- Born: October 17, 1995 (age 29) Vancouver, Washington, United States
- Other names: The Strangler, Battle Angel
- Height: 5 ft 6 in (1.68 m)
- Weight: 155 lb (70 kg; 11 st 1 lb)
- Division: Bantamweight
- Reach: 68 in (173 cm)
- Fighting out of: Portland, Oregon, United States
- Team: Gracie Barra Portland
- Trainer: Rudy Garz - Boxing coach
- Years active: 2018–present

Mixed martial arts record
- Total: 8
- Wins: 6
- By decision: 6
- Losses: 2
- By decision: 2

Other information
- Mixed martial arts record from Sherdog

= Lisa Spangler =

American MMA fighter

 Lisa Spangler Verzosa (born October 17, 1995) is a mixed martial artist (MMA) from the United States, competing in the bantamweight division. She last competed for Invicta Fighting Championships (Invicta).

== Background ==
Spangler started playing football and competing in wrestling and karate when she was young, and transitioned to mixed martial arts at the age of 14 after joining Gladiator MMA gym in Vancouver.
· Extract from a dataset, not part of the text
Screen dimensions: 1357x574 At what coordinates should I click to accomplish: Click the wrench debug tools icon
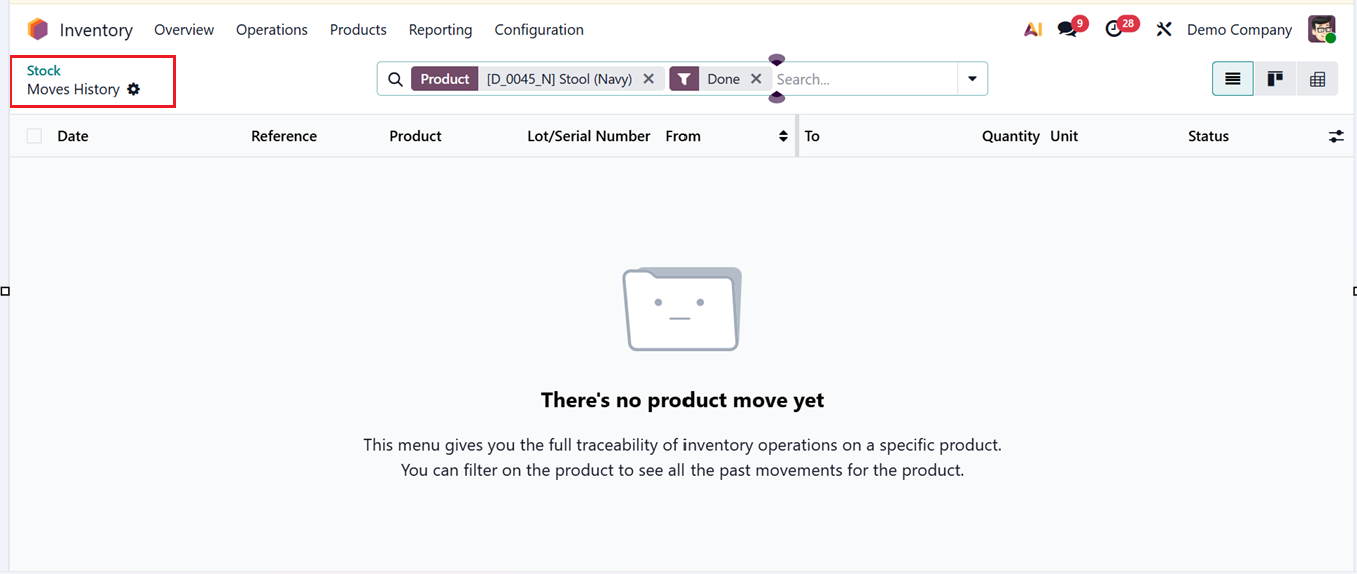(1163, 30)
==Mixed martial arts career==
=== Early career ===
Spangler started her amateur MMA career since 2015 and fought almost primary under KOTC promotion. She amassed a record of 7-0 prior signed by Invicta.

===Invicta Fighting Championships===
Spangler made her Invicta debut on May 4, 2018 at Invicta FC 29: Kaufman vs. Lehner against Sarah Kleczka. She won the fight via unanimous decision.

===CageSport MMA===
Spangler face Kelly Clayton on July 2, 2018 at CageSport 52. She won the fight via majority decision.
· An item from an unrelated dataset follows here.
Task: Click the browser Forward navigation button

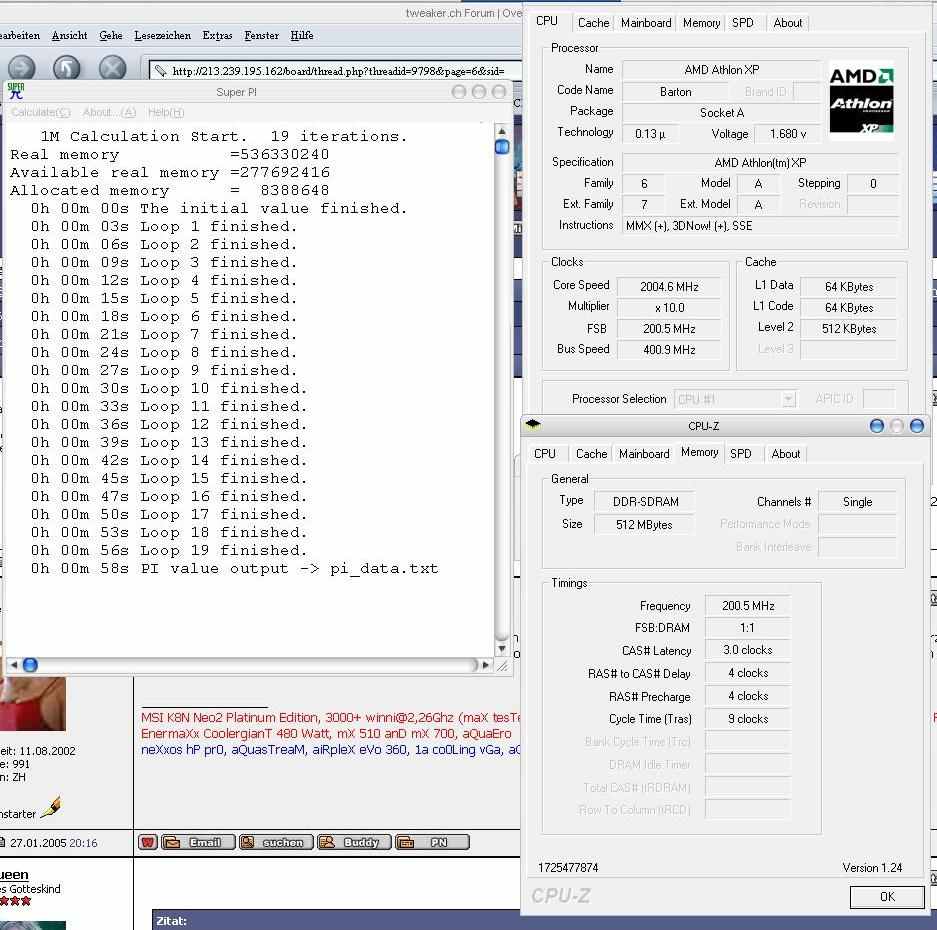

===Return to Invicta Fighting Championships===
Spangler return to Invicta and faced Shanna Young on September 1, 2018, at Invicta FC 31: Jandiroba vs. Morandin, replacing Raquel Pa'aluhi. She won the fight via a split decision.

On June 7, 2019, Spangler face Katharina Lehner at Invicta FC 35: Bennett vs. Rodriguez II. She won the fight via unanimous decision.

Spangler faced Taneisha Tennant for the vacant Invicta FC Bantamweight Championship at Invicta FC 44: A New Era on August 27, 2021. Spangler lost a lop sided unanimous decision.

Spangler was scheduled to face Serena DeJesus on May 11, 2022 at Invicta FC 47.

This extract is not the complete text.